I think I need the values of $r_1$ and $r_2$ to expand, wouldn't I?

15. anonymous

not sure with a binomial, they would sum up to 5

16. anonymous

hmm... could it be $r_2=5-r_1$ and $2r_1=5$? But this would cause $r_1=5/2$ which can't happen in such a thing since the coefficients must be integers... hmm...

17. anonymous

your first equation i believe is wrong, r_2=5-r_1 is incorrect. If that were true one your binomial coefficients would be 1 and that seems like unlikely simplification, but i could be wrong thats just my input

18. anonymous

yea you are right. that is wrong. i was trying different ways to figure out an answer to it. haha..

19. anonymous

its ok i would be doing the same thing =)

20. anonymous

can't quite get the summation to work out here's the expansion though $= t^{10}+5t^{9}+15t^{8}+30t^{7}+44t^{6}+50t^{5}+44t^{4}+30t^{3}+15t^{2}+5t+1$

21. anonymous

Well i think i got something that might help you.
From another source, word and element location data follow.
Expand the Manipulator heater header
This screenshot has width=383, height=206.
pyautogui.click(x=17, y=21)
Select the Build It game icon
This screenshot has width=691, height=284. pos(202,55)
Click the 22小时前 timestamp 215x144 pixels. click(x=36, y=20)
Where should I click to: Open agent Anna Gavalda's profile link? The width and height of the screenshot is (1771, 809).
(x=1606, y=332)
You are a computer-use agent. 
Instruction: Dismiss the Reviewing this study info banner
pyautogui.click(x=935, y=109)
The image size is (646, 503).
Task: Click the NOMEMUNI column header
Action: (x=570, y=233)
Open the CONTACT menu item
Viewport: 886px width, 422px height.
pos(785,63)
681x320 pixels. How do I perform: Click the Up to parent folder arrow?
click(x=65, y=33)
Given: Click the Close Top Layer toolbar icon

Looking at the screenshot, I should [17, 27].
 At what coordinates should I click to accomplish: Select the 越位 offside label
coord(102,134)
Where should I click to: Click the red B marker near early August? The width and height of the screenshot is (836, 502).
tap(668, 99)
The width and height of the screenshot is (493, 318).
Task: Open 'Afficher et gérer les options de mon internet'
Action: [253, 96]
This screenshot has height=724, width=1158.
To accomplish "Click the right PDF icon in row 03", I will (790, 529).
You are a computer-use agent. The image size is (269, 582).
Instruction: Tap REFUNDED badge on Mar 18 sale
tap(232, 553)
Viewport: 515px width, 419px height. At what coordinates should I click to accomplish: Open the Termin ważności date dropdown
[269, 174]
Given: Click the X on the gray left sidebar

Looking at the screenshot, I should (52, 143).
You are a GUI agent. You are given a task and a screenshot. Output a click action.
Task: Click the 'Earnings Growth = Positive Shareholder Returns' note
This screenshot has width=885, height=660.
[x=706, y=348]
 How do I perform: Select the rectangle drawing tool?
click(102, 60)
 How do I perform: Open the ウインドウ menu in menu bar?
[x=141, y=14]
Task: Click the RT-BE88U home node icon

Knowing that this is a trinomial it must follow the form $(a+b+c)^n=\sum_{i,j,k}^{n}\left(\begin{matrix}n \\ i,j,k\end{matrix}\right)*a^I*b^j*c^k$ meaning: $t^{r_2}+t^{2r_1}=t^5$ since: i+j+k=5 which implies that $r_2+2r_1=5$ thats as far as I've gotten and I'm tired hope maybe this inspires someone else to finish =)

22. anonymous

Would this be right if I say $r_2+2r_1=5$ and that $r_2=5-r_1$ and then solve simultaneously, to get $r_1=1,r_2=5/2$? But I remember that can't be a fraction.

23. anonymous

doesn't seem right r1+r2 = 5 2r1 +r2 = 5 -> r1 = 2r1 -> 1=2 Equations contradict each other

24. anonymous

where did you get r1+r2=5 from... I'm pretty sure one of the necessary equations is 2r1+r2=5. k=2r1 always, j=r2, and i=0

25. anonymous

The one I got was because I thought from $(1+t+t^2)^5=\sum \binom{5}{r_1}\binom{5-r_1}{r_2}t^{r_2}t^{2r_1}$ The degree of $r_2$ was created out of $5-r_1$ and $2r_1$ was created out of the 5 in the $\binom{5}{r_1}$. But I'm not sure if this is right.

26. anonymous

$\sum_{k=0}^{5}\sum_{j=0}^{5-k}\sum_{i=0}^{5-j-k}\frac{5!}{i!j!k!}t^{j}t^{2k}$

27. anonymous

i think this is it

28. anonymous

yes i agree that is a correct way of writing it, but even knowing that i=0 you still have two unknowns and only one equation

29. anonymous

what do you mean by unknowns?

30. anonymous

I think he mean the k and j are unknowns and are needed to find the $r_1$ and $r_2$.

31. anonymous

oh

32. anonymous

yea thats what i meant

33. anonymous

well you are looking at every possible combination of i,j,k where sum equals 5

34. anonymous

however the correct way of writing that is in summation form

35. anonymous

sorry im kinda lost on how r1 and r2 have anything to do with it

36. anonymous

your solving for r1 and r2 i believe

37. anonymous

in word form i believe the question would read what values for r1 and r2 would make this equation true

38. anonymous

oh got it thanks

39. anonymous

you said the 5-r1 is incorrect, what should it be?